Last year Johns Hopkins researchers reported that brain cells known as parvalbumin-expressing interneurons instruct nearby stem cells not to divide by releasing a chemical signal called GABA.
In a new study, Professors Hongiun Song and Guo-li Ming wanted to find out how GABA from surrounding neurons affects the newborn neurons that stem cells produce. Many of these newborn neurons naturally die soon after their “birth,” Song says; if they do survive, the new cells migrate to a permanent home in the brain and forge connections called synapses with other cells.
To learn whether GABA is a factor in the newborn neurons’ survival and behavior, the research team tagged newborn neurons from mouse brains with a fluorescent protein and then watched their response to GABA.

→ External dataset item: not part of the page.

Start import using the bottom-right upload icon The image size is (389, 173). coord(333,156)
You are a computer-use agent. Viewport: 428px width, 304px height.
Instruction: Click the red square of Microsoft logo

“We didn’t expect these immature neurons to form synapses, so we were surprised to see that they had built synapses from surrounding interneurons and that GABA was getting to them that way,” Song says. In the earlier study, the team had found that GABA was getting to the synapse-less stem cells by a less direct route, drifting across the spaces between cells.
The team engineered the interneurons to be either stimulated or suppressed by light. When stimulated, the cells would indeed activate nearby newborn neurons, the researchers found. They next tried the light-stimulation trick in live mice, and found that when the specialized interneurons were stimulated and gave off
more GABA, the mice’s newborn neurons survived in greater numbers than otherwise. This was in contrast to the response of the stem cells, which go dormant when they detect GABA.
“This appears to be a very efficient system for tuning the brain’s response to its environment,” says Song. “When you have a high level of brain activity, you need more newborn neurons, and when you don’t have high activity, you don’t need newborn neurons, but you need to prepare yourself by keeping the stem cells active. It’s all regulated by the same signal.”
Song notes that parvalbumin-expressing interneurons have been found by others to behave abnormally in neurodegenerative diseases such as Alzheimer’s and mental illnesses such as schizophrenia.